Aho-Corasick String Matching Automaton in JavaScript

The Aho-Corasick algorithm is a powerful string-searching algorithm that efficiently locates multiple patterns within a text. It builds a finite state machine (automaton) from the set of patterns and then traverses the text, matching patterns as it goes. This challenge asks you to implement this automaton in JavaScript, enabling you to search for multiple keywords simultaneously.

Problem Description

You are tasked with creating a JavaScript class, AhoCorasick, that implements the Aho-Corasick automaton. The class should have the following methods:

1. constructor(patterns): Takes an array of strings (patterns) as input. These are the keywords you want to search for. The constructor should build the automaton based on these patterns.
2. search(text): Takes a string (text) as input and returns an array of objects. Each object represents a match and contains the following properties: pattern (the matched keyword), index (the starting index of the match in the text). The array should be sorted by the index of the match in ascending order.
3. addPattern(pattern): Allows adding a new pattern to the automaton after the automaton has been constructed. This should rebuild the failure links.

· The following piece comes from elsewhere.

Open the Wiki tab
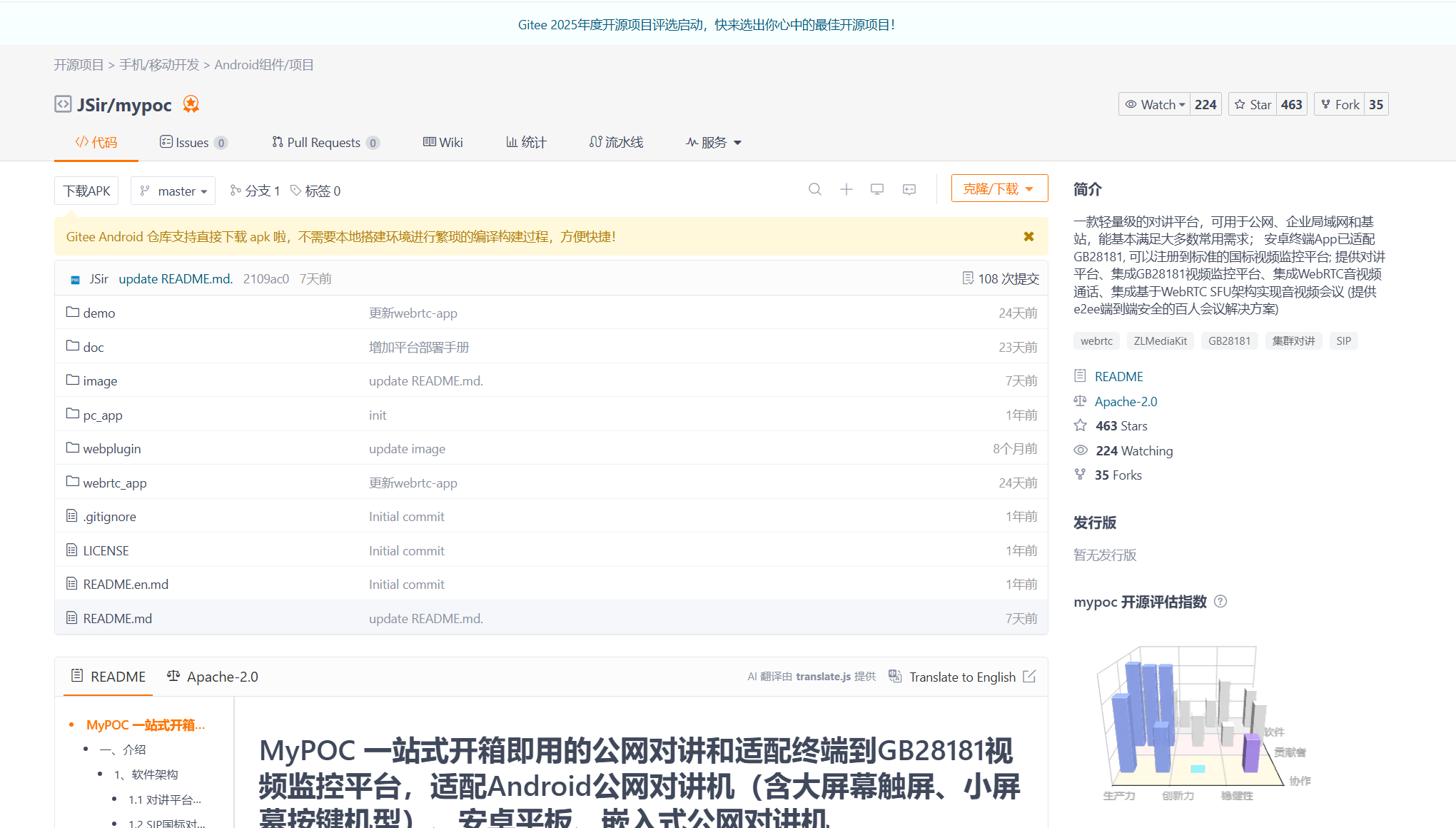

The automaton should be built using a trie structure for the patterns and failure links to handle cases where a partial match exists for another pattern. The search method should efficiently find all occurrences of the patterns within the given text.

Key Requirements:

• Trie Construction: The automaton must be built as a trie.
• Failure Links: Correctly implement failure links (also known as back links) to handle partial matches.
• Output Format: The search method must return an array of objects with the specified pattern and index properties, sorted by index.
• Efficiency: The algorithm should be reasonably efficient for practical use cases.

Expected Behavior:

• The automaton should correctly identify all occurrences of the patterns in the text.
• The output should be sorted by the starting index of the matches.
• The automaton should handle overlapping patterns correctly.
• The addPattern method should correctly update the automaton and failure links.

Edge Cases to Consider:

• Empty patterns array in the constructor.
• Empty text string in the search method.
• Patterns containing overlapping substrings.
• Patterns that are prefixes of other patterns.
• Adding patterns after the automaton is initially built.
• Patterns containing special characters.

Examples

Example 1:

Input: patterns = ["he", "she", "his", "hers"]
text = "ahishers"
Output: [
  { pattern: "he", index: 1 },
  { pattern: "his", index: 2 },
  { pattern: "she", index: 4 },
  { pattern: "hers", index: 5 }
]
Explanation: The automaton finds "he" at index 1, "his" at index 2, "she" at index 4, and "hers" at index 5. The output is sorted by index.

Example 2:

Input: patterns = ["a", "aa", "aaa"]
text = "aaaa"
Output: [
  { pattern: "a", index: 0 },
  { pattern: "a", index: 1 },
  { pattern: "a", index: 2 },
  { pattern: "a", index: 3 },
  { pattern: "aa", index: 0 },
  { pattern: "aa", index: 1 },
  { pattern: "aa", index: 2 },
  { pattern: "aaa", index: 0 },
  { pattern: "aaa", index: 1 }
]
Explanation:  The automaton finds all occurrences of "a", "aa", and "aaa" in the text "aaaa". The output is sorted by index.

Example 3: (Edge Case)

Input: patterns = ["abc", "def"]
text = ""
Output: []
Explanation:  The text is empty, so no matches are found.

Constraints

• The number of patterns will be between 1 and 1000.
• The length of each pattern will be between 1 and 20.
• The length of the text will be between 0 and 10000.
• All patterns and the text will consist of lowercase English letters.
• The time complexity of the search method should be O(n + m), where n is the length of the text and m is the total length of all matches. While achieving this perfectly is difficult, strive for reasonable efficiency.

Notes

• Consider using a trie data structure to represent the automaton.
• The failure links are crucial for efficient matching. Think carefully about how to construct them correctly.
• The addPattern method requires rebuilding the failure links after adding the new pattern.
• Start by implementing the trie construction and failure link creation before tackling the search functionality.
• Test your implementation thoroughly with various test cases, including edge cases.
• The addPattern method is an optional extension, but it demonstrates a more complete implementation.